Generating of syntactically incorrect queries when evaluating a service pattern
Version
5.3.0
What happened?
I have noticed that during the evaluation of a federated query, Jena performs substitution of a variable for a RDF term even in cases where the given RDF term cannot be valid.
This can be demonstrated by the following federated query:
SELECT * WHERE {
VALUES ?P { "literal" }
SERVICE <https://idsm.elixir-czech.cz/sparql/endpoint/idsm> {
?S ?P ?O.
}
}
Jena sends the following query to the endpoint:
SELECT *
WHERE
{ ?S "literal" ?O }
However, such a query is not syntactically correct.
Relevant output and stacktrace
Are you interested in making a pull request?
None
- When a federated query with a VALUES clause is processed, the variable from the VALUES clause gets substituted with the literal value directly.

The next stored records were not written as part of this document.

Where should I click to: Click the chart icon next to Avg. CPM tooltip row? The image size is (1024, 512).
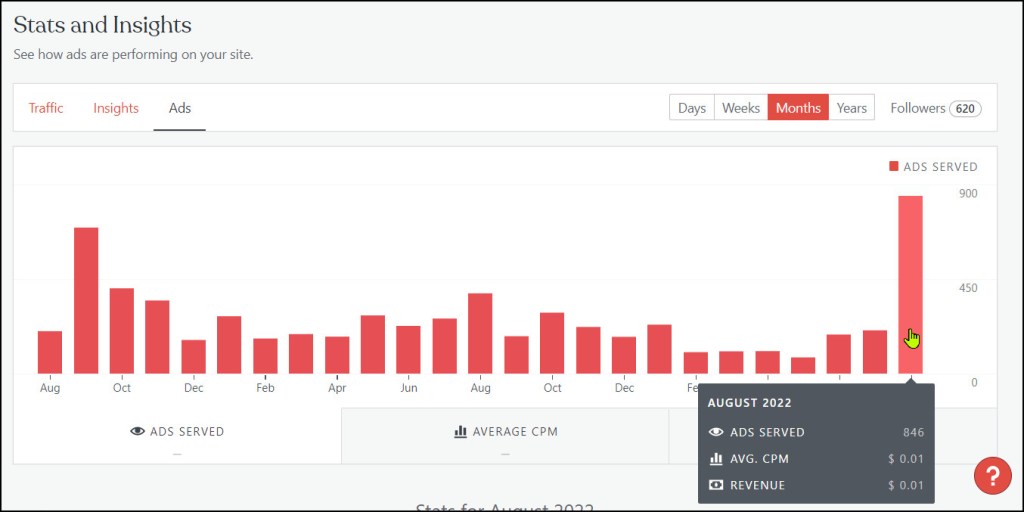(716, 459)
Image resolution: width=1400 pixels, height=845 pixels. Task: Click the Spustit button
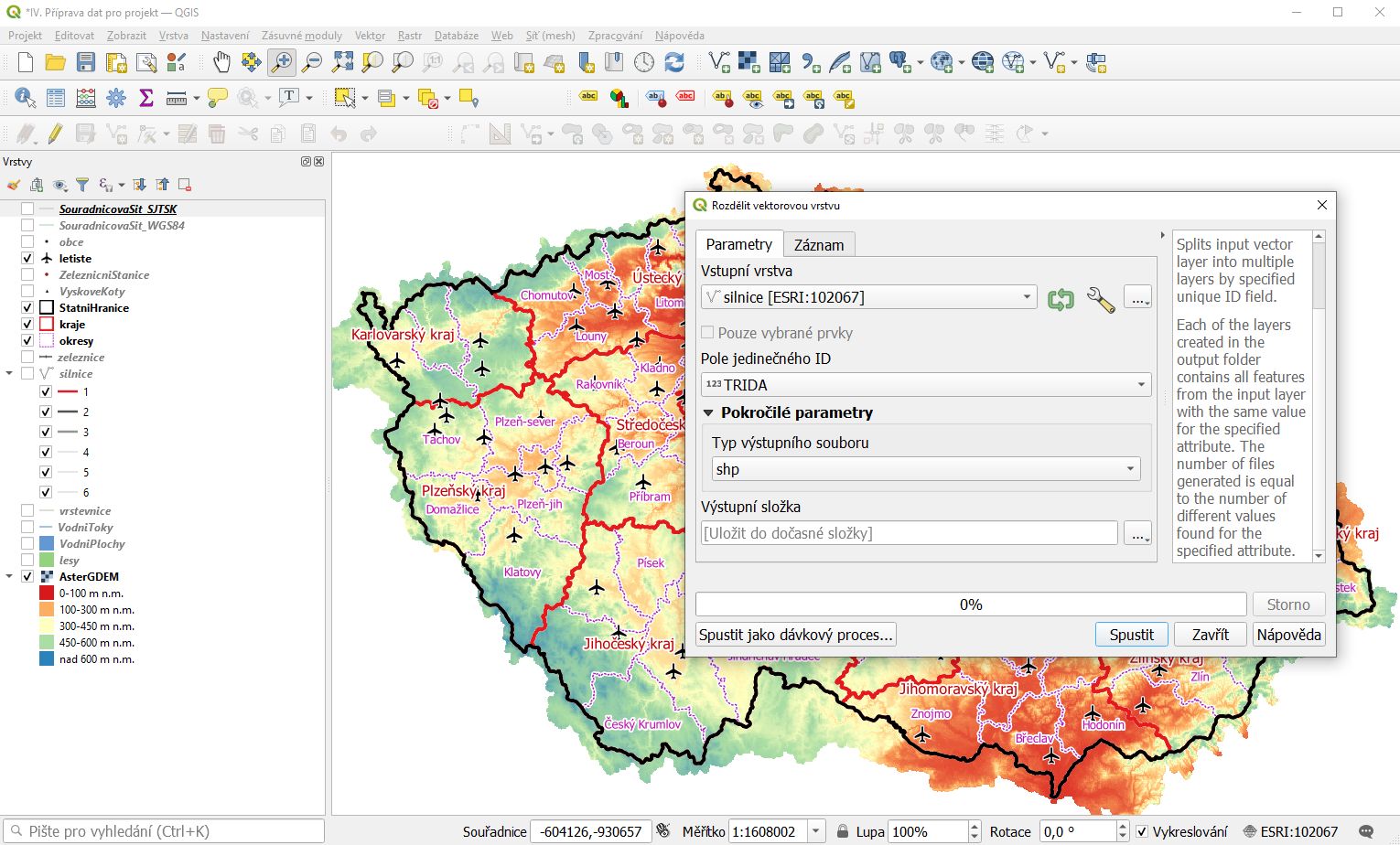(x=1131, y=635)
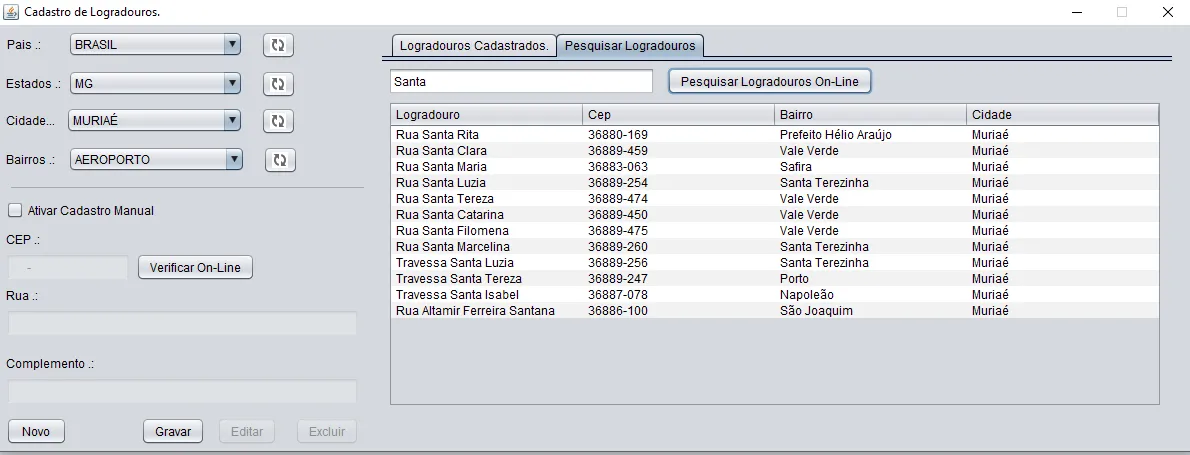
Task: Click the Novo button
Action: 36,431
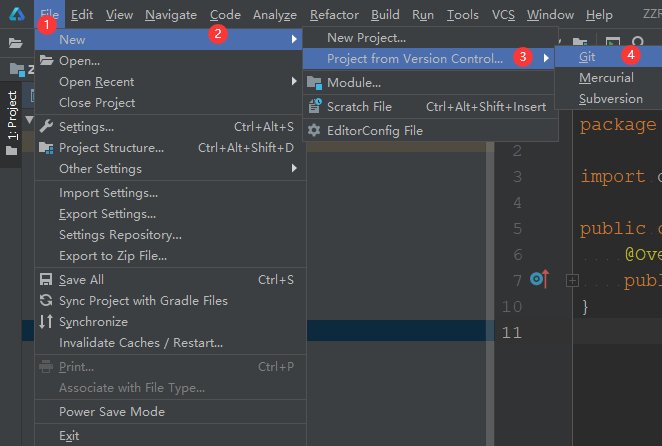
Task: Click the Synchronize arrows icon
Action: click(x=46, y=321)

- This substitution happens in Service.java where it creates the query to send to the remote endpoint.
- The issue is that when a literal is substituted for the predicate position, it creates a syntactically invalid SPARQL query because predicates must be IRIs or variables, not literals.
- The specific code path responsible is in Service.java lines 189-190 where it does Op opRestored = Rename.reverseVarRename(opRemote, true); and then query = OpAsQuery.asQuery(opRestored);.

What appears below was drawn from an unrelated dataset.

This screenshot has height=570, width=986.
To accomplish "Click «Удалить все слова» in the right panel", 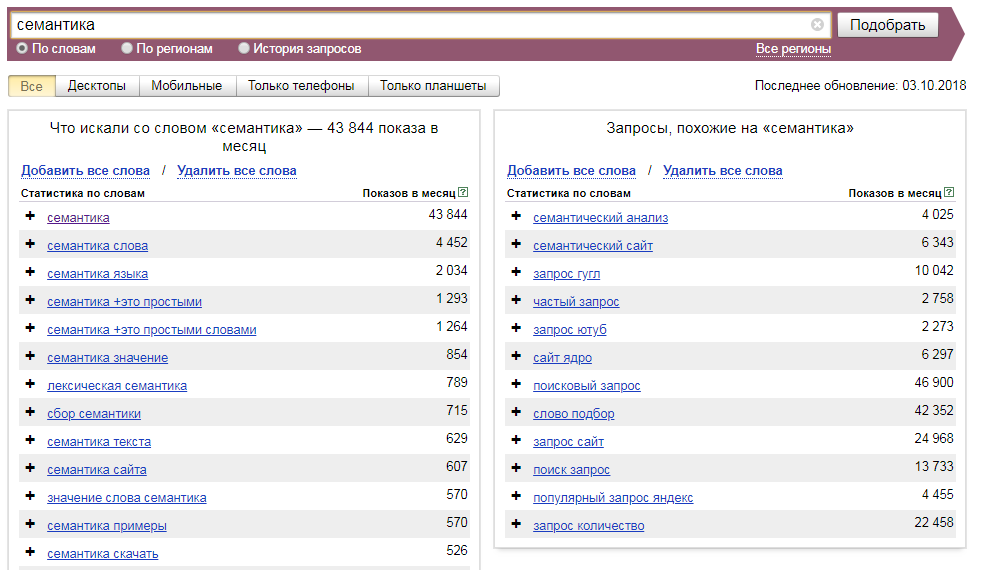I will (x=722, y=170).
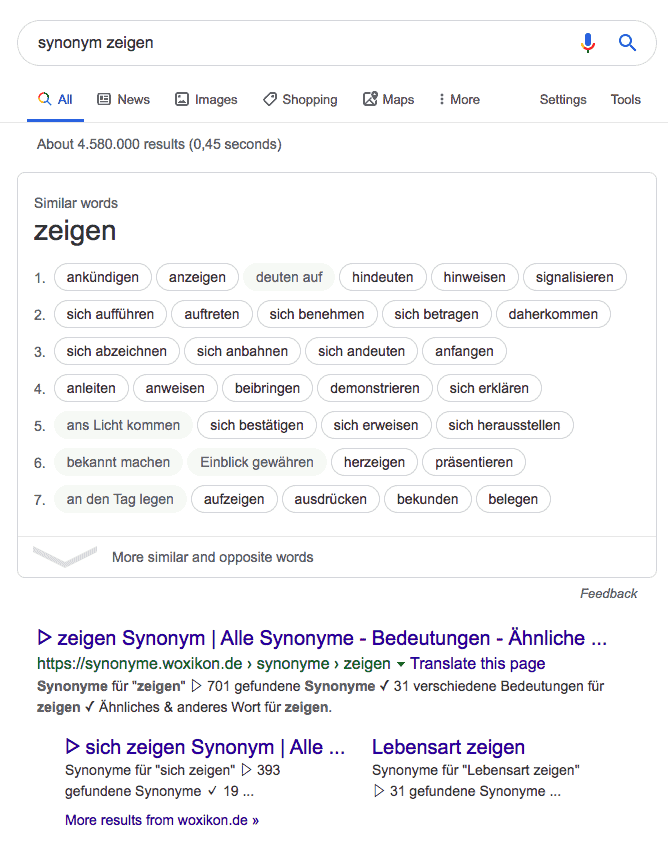Open the Tools menu
The image size is (668, 841).
[625, 99]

- The transformation doesn't validate whether the substitution results in a syntactically valid SPARQL pattern.
Proposed Fix for Federated Query Variable Substitution Bug
The issue is in the SPARQL SERVICE clause handling, where Jena substitutes a variable with a literal value even if that would create an invalid SPARQL query (for example, when using a literal as a predicate).

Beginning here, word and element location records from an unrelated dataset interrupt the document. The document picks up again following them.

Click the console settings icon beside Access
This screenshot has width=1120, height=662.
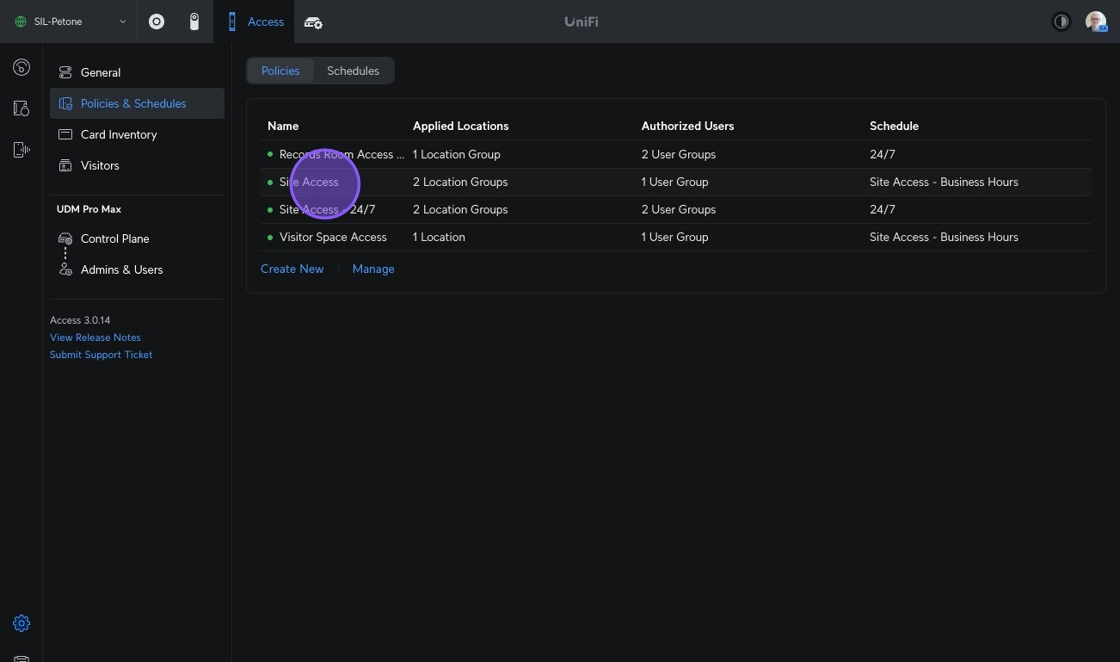tap(313, 22)
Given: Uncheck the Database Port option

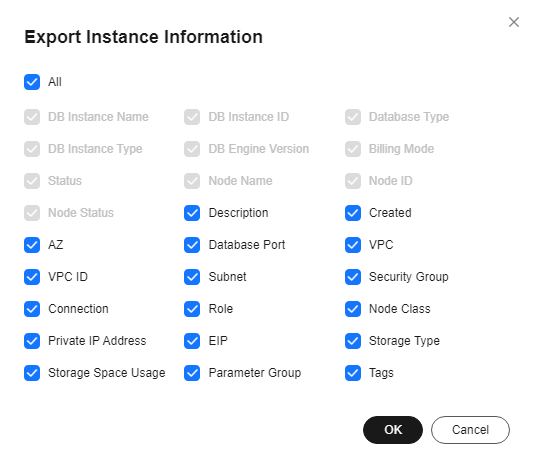Looking at the screenshot, I should 192,245.
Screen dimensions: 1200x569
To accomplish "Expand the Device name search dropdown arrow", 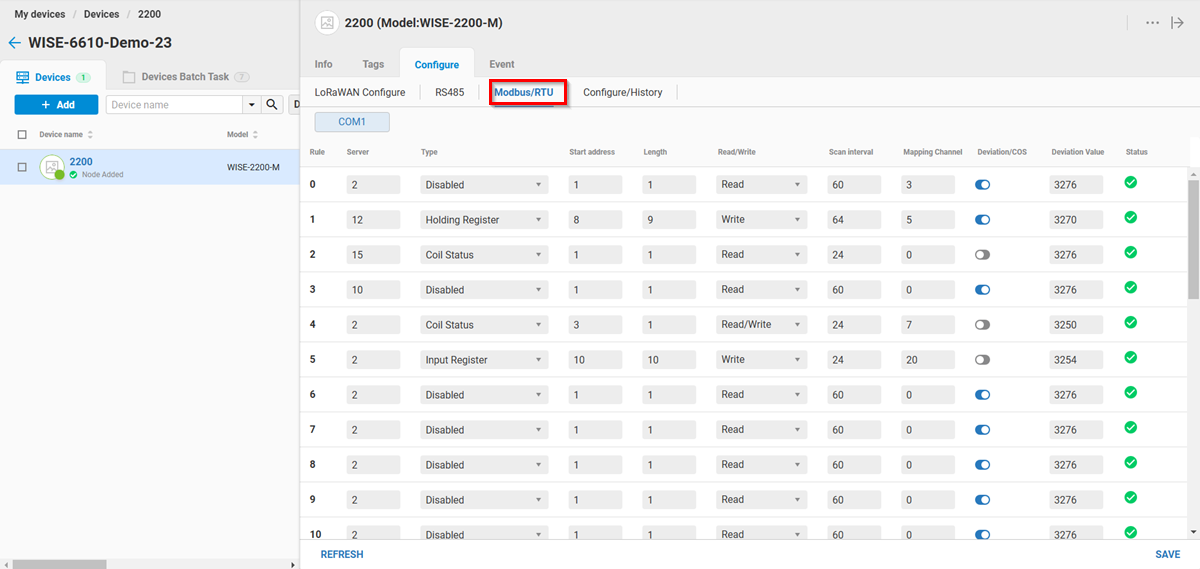I will click(x=250, y=105).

When a federated query like this is executed:
SELECT * WHERE { VALUES ?P { "literal" }
SERVICE https://idsm.elixir-czech.cz/sparql/endpoint/idsm { ?S ?P ?O. } }
Jena incorrectly sends this to the remote endpoint:
SELECT * WHERE { ?S "literal" ?O }
This is syntactically invalid since a predicate must be an IRI or a variable, not a literal.
Proposed solution:
- Add validation in org.apache.jena.sparql.core.Substitute.java to check if a substitution would create an invalid triple pattern:
public static Triple substitute(Triple triple, Binding binding) { if (isNotNeeded(binding)) return triple;
Node s = triple.getSubject();
Node p = triple.getPredicate();
Node o = triple.getObject();
Node s1 = substitute(s, binding);
Node p1 = substitute(p, binding);
Node o1 = substitute(o, binding);
// NEW: Validate that a literal in predicate position is not allowed
if (p1.isLiteral()) {
// Either keep the original variable or throw an error
// Option 1: Keep the original variable
p1 = p;
// Option 2: Throw an error
// throw new QueryBuildException("Cannot substitute literal '" + p1 + "' in predicate position");
}
Triple t = triple;
if (s1 != s || p1 != p || o1 != o)
t = Triple.create(s1, p1, o1);
return t;
}
- Alternatively, modify org.apache.jena.sparql.exec.http.Service.java to validate the resulting query after substitution:
Op opRestored = Rename.reverseVarRename(opRemote, true);
// Check if substitution created invalid triples // This could be done by traversing the op structure and checking for literals in predicate positions // For example: opRestored = validateSubstitutions(opRestored);
query = OpAsQuery.asQuery(opRestored);
Where validateSubstitutions would inspect the operation structure for any triple patterns where a literal is in predicate position.
The simplest and most conservative solution would be to implement option 1, which just keeps the original variable when a literal would be substituted into a predicate position that would make the query invalid.